Transcript Ransomware

Introduction

It’s early. You haven’t had coffee yet. You check your email and there’s a notice about a package that will arrive today. Again, it’s early. You haven’t had coffee yet–so without considering that you aren’t actually expecting a package, you click on the link. And the link leads to an infected website. That website downloads malicious software, or malware, onto your computer. Then, that malware starts communicating with cyberthieves (through what’s typically called a command and control server). Soon, all of your files are locked, and a ransom note appears.

  • Ransomware is a type of malicious software that locks up computers, devices, and data to make them inaccessible until a sum of money is paid to cyberthieves.
  • One way  ransomware is delivered is through phishing. Cyber thieves may send links in email, but they also may attack your computer with infected attachments, such as invoices. Or they may take advantage of vulnerabilities in software and technologies such as Remote Desktop Protocol.
  • Ransomware can lock up individual files and folders or it can lock up your entire device. It can also spread to attached devices. Cyberthieves may also infect one device and move through the network to other accounts.

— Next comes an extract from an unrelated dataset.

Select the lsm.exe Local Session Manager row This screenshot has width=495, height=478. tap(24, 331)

They may lurk there for a while, looking for other ways to exploit file shares, devices, and networks.
  • Thieves may demand over a million dollars ransom from organizations, including medical facilities and government offices. In 2020, the average payment demand was $233,000. Paying ransom does not guarantee that your data will be unlocked. Cyberthieves may also threaten to expose the data if you don’t pay.

Things to do 

Ransomware is bad news. But the good news is there are things you can do to avoid infection.

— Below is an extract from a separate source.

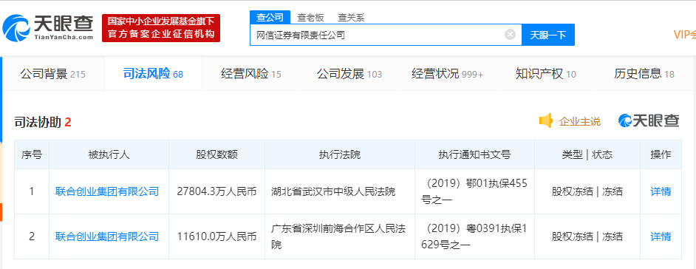The height and width of the screenshot is (269, 696).
Task: Open the 公司背景 tab
Action: point(52,74)
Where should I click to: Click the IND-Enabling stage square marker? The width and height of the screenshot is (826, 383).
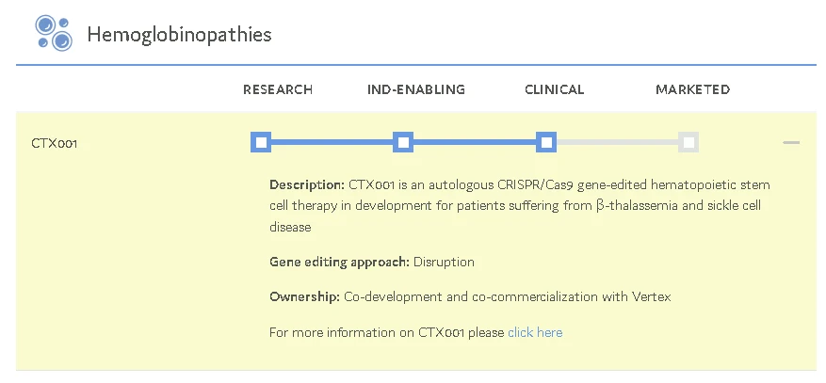pyautogui.click(x=403, y=142)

  1. Use  two-factor authentication (2FA) to access accounts and services. Click Duo in the links menu to find out more about 2-factor authentication for UW services.
  2. Avoid clicking on links in email. Open your web browser to visit websites to access the information you need instead.
  3. Use anti-virus software and keep it updated. Members of the UW community can click Sophos on the links menu to find a free version of Sophos antivirus for home use.
  4. Don’t download unexpected email attachments, and scan any attachments you absolutely must open with anti-virus software.
  5. Keep your operating systems and applications updated and patched.
  6. Use strong passwords, and don’t reuse your UW NetID password on other accounts.
  7. Back up your data regularly, making sure you have at least one backup that is not attached to your computer.
  8. Click “Report an Incident” to review what to do in case your device is infected with ransomware.
  9. Report phishing and scams to help@uw.edu

Thanks for taking steps to protect your personal data and UW institutional information from ransomware.